Data provided:
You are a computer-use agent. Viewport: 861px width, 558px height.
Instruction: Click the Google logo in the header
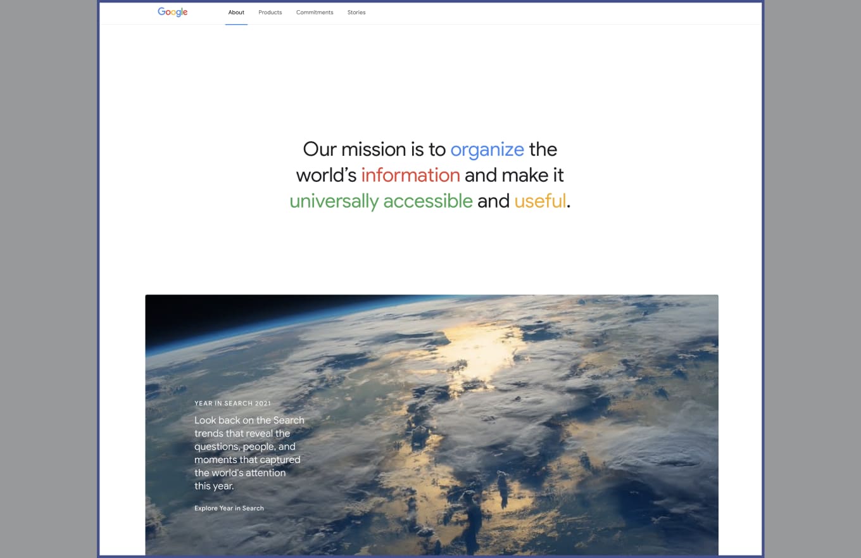pos(172,12)
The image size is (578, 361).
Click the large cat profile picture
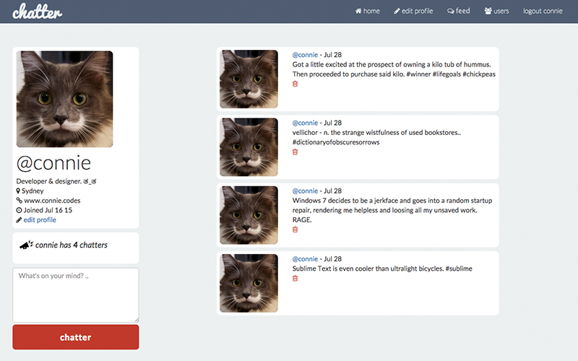pyautogui.click(x=64, y=99)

Stated exercise: Can you rewrite all the records above with "logo" replaced by "icon", changing nothing else and leaving out the pictures?

Task result:
You are a computer-use agent. Viewport: 861px width, 558px height.
Instruction: Click the Google icon in the header
pos(172,12)
The image size is (578, 361).
Click the large cat profile picture
pyautogui.click(x=64, y=99)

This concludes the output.